Bloomberg is trying to address privacy concerns around its clients' data by bringing in former IBM chairman and CEO Sam Palmisano to conduct a review of Bloomberg's privacy and data standards.
There have been reports that news reporters at Bloomberg have been snooping on the financial clients of Bloomberg by accessing terminal subscriber data.
Goldman Sachs executives had complained to Bloomberg that a Bloomberg News reporter reportedly monitored terminal logon information for one of its partners to investigate his employment status.
That complaint triggered similar concern among banks including JPMorgan Chase, Bank of America and Deutsche Bank over the security of their data. The US Federal Reserve, the US Treasury Department and the European Central Bank have also expressed concern about the situation.
Bloomberg leases its high-speed financial data terminals for around $20,000 a year to clients, and subscriber financial data and chat conversations that go through the terminals are presumably supposed to be private.
It was reported that some Bloomberg reporters had used a terminal function - now disabled - to find a subscriber’s personal contact information, to monitor whether a subscriber was logged on and to read chats between subscribers and customer service.
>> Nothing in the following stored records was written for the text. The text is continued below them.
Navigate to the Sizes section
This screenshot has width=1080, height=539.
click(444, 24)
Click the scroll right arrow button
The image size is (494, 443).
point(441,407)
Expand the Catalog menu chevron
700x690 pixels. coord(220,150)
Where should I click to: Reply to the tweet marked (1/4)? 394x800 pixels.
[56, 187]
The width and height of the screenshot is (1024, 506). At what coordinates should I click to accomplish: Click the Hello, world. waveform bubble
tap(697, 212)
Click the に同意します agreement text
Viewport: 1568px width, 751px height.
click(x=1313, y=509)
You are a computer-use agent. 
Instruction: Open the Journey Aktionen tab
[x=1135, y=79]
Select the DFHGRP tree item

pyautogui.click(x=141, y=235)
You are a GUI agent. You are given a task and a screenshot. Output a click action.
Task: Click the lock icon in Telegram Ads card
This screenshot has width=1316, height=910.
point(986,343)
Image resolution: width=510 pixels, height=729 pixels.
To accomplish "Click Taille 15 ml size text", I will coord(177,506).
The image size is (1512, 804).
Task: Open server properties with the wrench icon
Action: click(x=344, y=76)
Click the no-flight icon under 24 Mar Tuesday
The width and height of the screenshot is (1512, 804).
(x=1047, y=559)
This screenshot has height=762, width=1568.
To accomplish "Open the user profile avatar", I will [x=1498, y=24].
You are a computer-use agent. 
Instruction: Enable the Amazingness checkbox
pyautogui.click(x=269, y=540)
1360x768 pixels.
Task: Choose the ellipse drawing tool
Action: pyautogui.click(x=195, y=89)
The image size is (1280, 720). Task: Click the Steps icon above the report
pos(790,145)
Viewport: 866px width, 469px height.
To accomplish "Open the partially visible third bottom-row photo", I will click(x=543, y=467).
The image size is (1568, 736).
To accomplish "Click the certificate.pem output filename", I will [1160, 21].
It is believed reporters could not see specific securities or trades however.
Palmisano joined IBM in 1973 and served as its CEO until 2011. He will now initiate a review of how Bloomberg handles subscriber data and how that data is used internally. Palmisano is said to be a personal friend of Bloomberg founder Michael Bloomberg, and sits on the board of Bloomberg Philanthropies, Michael Bloomberg's charitable group.
To assist Palmisano in the review, the formulation of recommendations, and the implementation of any recommended enhancements, Bloomberg has hired law firm Hogan Lovells and the Promontory Financial Group. "Additional expertise will be retained as necessary", said Bloomberg.
Daniel Doctoroff, Bloomberg CEO, said: “Nothing is more important than our clients’ trust. When a client brought these matters to our attention, we apologised for our mistake and took immediate action including the appointment of an internal client data compliance officer."
He added: "We want, however, to go even further and get the benefit of independent leading experts so that we set the new standard for privacy and data security. This review will be completed expeditiously, thoughtfully and thoroughly.”
Peter Grauer, chairman of Bloomberg, said: “Sam Palmisano is an expert at understanding issues related to technology and data use, having led the transition at IBM from computers to helping customers use technology to solve business challenges."